1. ANGEL (Gabrielus Riskus): The kind that'll bet a not inconsiderable inheritance on an idea just because it seems cool. Typically execs who made it big and retired early playing sugar-daddies now
2. VENTURE CAPITALIST (Shylockus Poundus): The type that'll invest only after assessing the market worthiness of the idea and the management team that's running with it. Used to be a little generous once; now suffering from cheque-signers thumb
3. INCUBATOR (Hatchus Helpus): Mother-hens that protect start-ups till they're ready to face the world on their own. Pride themselves on ability to provide an environment conducive to growth
4. ACCELERATOR (Rapidus Locomotus): Supersonic jets that promise to ferry companies into the new economy in double-quick time. Adept at Rolodex-punching and managing a business through its lifecycle

Speed Governor

The MA, then, is different from an incubator that sort of mentors a new business into existence. Nor is it in the business of funding. The Firm is, well, firm that its involvement will be limited to its core competence: consulting. And equity-based payment options aren't exactly welcome. ''We prefer cash,'' says Venkatraman simply. "This certainly didn't look smart a year ago. Today, it does. Look at the worthless stocks that many are left holding. But I think we would certainly be open to alternatives like deferred payments.''

Creating a new business for an existing one isn't exactly easy. Most business processes in existing companies are set, and characterised by hierarchy and protocol. Paresh Vaish, one of the members of the team overseeing the Accelerator's initiatives in India identifies this as the most critical issue in the Indian context. "One of the first things we recommend is to distance (the new business) spin-offs from the traditional outfit," he says. Indeed, unlike a venture capital firm which is primarily concerned with the business of funding, and an incubator that washes its hands off once a company is up and running, the ma manages the ramp-up in the business up to the IPO, and beyond, across its life-cycle.

Pushing the Pedal

There's no questioning the need for services like the ones offered by accelerators in general. Still, the emphasis on speed placed by these firms means they often end up helping a client launch a new economy initiative without really understanding the business it is in. This is all about change, mouth critics, and it won't work unless the facilitators understand the nuances of an organisation's internal working. That criticism may not be pertinent in the case of the ma; the firm does boast expertise in several business domains. Elaborates Ashwin Parekh, Managing Director, Arthur Andersen: ''There is a clear difference between shelf-knowledge and applied knowledge."
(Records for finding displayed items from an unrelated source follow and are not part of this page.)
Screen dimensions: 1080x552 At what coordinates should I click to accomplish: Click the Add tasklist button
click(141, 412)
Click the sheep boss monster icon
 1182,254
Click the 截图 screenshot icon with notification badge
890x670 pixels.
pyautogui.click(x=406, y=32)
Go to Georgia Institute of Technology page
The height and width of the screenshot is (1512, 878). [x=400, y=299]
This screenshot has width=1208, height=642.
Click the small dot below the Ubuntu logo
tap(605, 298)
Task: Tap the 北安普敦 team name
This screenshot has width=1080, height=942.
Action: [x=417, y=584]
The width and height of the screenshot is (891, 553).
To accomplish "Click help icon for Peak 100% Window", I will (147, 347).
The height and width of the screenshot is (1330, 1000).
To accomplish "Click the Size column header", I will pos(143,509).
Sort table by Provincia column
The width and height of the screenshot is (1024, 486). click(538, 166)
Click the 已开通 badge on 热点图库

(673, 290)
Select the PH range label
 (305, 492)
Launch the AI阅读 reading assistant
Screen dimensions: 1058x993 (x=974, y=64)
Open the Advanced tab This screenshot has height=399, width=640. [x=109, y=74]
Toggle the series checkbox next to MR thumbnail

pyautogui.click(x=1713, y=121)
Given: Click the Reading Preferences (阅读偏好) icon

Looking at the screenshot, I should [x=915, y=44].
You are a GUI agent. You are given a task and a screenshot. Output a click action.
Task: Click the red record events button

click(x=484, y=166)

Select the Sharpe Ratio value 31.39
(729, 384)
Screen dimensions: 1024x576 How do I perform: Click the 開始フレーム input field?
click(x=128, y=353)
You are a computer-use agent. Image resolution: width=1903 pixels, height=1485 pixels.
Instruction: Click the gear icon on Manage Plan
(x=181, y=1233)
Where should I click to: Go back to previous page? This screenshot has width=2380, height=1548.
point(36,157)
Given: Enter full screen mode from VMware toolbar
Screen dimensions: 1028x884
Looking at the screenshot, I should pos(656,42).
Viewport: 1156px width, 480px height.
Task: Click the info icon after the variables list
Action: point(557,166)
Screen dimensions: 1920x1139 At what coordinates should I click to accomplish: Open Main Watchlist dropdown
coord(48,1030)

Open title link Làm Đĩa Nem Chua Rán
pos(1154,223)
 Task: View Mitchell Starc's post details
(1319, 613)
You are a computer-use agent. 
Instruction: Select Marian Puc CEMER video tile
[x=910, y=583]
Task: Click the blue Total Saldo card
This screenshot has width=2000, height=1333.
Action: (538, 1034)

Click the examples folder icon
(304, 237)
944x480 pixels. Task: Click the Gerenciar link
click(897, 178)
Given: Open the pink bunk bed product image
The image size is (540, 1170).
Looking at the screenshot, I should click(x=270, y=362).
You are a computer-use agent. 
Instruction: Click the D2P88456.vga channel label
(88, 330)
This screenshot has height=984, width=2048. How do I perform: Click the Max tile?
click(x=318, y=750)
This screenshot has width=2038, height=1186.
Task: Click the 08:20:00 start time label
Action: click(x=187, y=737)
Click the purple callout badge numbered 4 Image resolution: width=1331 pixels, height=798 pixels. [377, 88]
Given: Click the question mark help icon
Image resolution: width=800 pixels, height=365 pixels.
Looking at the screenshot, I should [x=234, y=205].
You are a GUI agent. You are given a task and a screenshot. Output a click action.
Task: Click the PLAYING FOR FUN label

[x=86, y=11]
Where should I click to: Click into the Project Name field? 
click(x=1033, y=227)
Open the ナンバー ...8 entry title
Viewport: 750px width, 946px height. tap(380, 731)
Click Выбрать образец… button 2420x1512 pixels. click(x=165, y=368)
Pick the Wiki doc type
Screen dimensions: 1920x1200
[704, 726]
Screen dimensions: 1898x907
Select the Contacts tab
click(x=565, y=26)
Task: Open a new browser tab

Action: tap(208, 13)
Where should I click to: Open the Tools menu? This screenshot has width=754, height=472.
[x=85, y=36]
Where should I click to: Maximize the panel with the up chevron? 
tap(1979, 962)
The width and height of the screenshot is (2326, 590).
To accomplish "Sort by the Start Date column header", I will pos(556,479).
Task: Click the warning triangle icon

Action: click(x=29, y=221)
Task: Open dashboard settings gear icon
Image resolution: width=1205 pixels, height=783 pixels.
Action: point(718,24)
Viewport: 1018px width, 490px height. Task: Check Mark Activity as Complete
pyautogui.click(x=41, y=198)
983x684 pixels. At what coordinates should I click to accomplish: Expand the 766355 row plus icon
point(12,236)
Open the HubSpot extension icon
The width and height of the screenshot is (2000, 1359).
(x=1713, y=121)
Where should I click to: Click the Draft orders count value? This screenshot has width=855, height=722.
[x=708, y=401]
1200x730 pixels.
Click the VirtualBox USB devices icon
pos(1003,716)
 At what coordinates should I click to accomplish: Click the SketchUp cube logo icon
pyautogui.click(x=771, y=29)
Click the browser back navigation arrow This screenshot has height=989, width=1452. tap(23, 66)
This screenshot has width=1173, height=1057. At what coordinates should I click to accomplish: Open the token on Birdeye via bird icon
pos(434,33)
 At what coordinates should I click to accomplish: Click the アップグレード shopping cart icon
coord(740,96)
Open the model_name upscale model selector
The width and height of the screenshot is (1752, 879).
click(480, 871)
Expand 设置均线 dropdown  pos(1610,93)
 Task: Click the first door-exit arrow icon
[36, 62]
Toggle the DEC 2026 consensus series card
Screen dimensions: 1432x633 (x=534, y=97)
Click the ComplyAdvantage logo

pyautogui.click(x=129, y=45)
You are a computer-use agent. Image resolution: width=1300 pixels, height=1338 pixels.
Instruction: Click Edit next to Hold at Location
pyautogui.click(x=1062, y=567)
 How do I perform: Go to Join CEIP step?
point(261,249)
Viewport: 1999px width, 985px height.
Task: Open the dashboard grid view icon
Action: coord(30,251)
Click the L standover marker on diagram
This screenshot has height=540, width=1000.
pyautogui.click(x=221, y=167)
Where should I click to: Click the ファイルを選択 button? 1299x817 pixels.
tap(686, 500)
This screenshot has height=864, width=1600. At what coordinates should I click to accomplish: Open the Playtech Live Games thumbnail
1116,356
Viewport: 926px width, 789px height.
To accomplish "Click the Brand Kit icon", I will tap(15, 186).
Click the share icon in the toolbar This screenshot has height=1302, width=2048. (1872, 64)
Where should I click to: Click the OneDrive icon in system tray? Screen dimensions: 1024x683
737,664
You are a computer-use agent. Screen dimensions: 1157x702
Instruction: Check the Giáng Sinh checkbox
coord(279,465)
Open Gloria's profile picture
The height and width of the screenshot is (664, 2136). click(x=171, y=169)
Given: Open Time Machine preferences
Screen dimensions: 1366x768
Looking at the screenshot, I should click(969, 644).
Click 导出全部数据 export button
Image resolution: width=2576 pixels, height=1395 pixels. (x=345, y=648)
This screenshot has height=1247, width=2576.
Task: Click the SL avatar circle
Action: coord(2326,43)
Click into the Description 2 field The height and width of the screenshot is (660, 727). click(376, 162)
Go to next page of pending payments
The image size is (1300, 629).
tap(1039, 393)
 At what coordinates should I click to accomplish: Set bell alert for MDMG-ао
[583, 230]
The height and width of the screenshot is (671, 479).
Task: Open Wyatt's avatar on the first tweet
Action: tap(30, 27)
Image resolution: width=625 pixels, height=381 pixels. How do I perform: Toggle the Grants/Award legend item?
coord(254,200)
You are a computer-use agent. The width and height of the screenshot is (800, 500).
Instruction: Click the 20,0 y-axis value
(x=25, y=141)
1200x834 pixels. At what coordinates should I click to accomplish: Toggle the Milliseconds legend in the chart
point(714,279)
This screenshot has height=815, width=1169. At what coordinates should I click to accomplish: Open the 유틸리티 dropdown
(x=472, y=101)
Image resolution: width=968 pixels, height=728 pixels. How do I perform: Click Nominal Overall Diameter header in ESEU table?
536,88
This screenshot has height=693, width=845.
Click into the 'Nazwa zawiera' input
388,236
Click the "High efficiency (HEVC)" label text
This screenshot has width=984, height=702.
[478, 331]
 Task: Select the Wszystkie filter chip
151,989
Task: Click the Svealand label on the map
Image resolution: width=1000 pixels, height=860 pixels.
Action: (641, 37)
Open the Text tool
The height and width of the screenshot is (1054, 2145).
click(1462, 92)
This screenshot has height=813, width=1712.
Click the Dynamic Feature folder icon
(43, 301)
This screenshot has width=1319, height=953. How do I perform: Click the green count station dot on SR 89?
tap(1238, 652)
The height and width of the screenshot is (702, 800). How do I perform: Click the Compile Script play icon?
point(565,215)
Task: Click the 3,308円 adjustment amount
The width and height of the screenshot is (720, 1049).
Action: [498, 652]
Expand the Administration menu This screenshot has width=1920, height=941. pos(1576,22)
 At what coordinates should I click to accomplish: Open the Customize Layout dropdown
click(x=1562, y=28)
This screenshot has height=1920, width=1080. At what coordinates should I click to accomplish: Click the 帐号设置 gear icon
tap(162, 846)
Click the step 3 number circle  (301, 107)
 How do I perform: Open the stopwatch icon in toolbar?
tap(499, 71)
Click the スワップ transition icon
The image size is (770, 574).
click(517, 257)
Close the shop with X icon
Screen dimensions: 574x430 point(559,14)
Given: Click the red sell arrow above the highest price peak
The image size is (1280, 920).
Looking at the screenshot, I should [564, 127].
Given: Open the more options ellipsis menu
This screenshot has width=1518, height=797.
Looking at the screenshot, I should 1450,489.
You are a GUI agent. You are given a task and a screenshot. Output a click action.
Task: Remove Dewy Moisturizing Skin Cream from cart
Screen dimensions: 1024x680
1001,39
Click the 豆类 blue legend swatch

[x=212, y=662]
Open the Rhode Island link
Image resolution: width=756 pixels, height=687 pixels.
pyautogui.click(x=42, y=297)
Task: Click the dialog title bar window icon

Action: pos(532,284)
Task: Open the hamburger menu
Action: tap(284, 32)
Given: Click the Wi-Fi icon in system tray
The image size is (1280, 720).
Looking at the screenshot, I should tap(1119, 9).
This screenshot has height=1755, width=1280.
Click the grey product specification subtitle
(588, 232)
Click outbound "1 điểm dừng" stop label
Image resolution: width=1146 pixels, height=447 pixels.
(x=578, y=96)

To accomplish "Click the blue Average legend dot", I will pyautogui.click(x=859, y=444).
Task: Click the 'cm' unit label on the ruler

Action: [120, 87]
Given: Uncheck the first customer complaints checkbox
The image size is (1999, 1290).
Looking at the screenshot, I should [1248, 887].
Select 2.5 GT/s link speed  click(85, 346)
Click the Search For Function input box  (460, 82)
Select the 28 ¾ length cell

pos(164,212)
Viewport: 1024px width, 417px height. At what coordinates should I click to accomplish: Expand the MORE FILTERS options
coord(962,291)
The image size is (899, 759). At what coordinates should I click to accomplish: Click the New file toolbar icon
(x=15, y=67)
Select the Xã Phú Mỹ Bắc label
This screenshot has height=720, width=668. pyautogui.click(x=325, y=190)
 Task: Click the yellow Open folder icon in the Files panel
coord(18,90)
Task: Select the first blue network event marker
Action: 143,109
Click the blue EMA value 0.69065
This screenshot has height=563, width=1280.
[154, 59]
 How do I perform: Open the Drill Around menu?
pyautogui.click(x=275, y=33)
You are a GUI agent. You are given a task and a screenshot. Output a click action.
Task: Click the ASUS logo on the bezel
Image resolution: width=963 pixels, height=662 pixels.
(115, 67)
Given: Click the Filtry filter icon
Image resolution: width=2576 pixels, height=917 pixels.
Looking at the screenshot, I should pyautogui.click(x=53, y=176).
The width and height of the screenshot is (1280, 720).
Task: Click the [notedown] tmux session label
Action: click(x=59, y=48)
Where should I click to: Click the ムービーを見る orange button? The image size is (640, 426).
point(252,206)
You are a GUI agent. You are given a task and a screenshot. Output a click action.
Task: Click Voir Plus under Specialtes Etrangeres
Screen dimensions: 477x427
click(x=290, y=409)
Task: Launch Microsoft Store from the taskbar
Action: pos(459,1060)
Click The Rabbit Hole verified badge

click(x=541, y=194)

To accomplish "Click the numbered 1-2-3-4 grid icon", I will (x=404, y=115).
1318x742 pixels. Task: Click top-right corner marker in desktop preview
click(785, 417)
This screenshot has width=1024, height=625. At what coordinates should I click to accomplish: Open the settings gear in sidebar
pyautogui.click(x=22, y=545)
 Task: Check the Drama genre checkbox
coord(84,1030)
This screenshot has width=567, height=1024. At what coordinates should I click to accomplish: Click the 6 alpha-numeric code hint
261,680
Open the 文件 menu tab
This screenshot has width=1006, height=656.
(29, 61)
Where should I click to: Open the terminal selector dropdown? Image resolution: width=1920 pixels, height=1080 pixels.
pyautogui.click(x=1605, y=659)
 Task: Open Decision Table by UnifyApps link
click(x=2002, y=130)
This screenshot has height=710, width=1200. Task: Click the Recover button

Some of the companies that operate in the angel-veecee-facilitator domain, however, believe accelerators have an important role to play. ''They help speed up the process of creating a business,'' says Muneesh Chawla, senior Vice-President, IL&Fs Venture Corporation. ''Look at Silicon Valley. You can virtually set up a business of the shelf in 24 hours.'' IL&Fs is currently discussing an informal alliance with McKinsey on the Accelerator. Rashesh Shah of Edelweiss tends to agree. He sees the coming together of veecees, incubators, and management consultants: ''Every start-up needs inputs from several sources and part of the process of speeding things up is to have an integrated facility where one can access all inputs.''

Venkatraman argues that this is already happening through informal networks: ''There's no reason why we can't work together and work well.'' The integration of angels, veecees, and consulting firms may be difficult. The first's strengths lie in taking calculated idea-based risks; the second's, in assessing market demand and the ability of the management team to deliver; and the third's, in helping the start-up manage its internal processes and cut its time-to-market. With that-t-t-m-emerging as a critical ingredient of success in the new economy, expect to hear more about accelerators. What next? Turbo-chargers?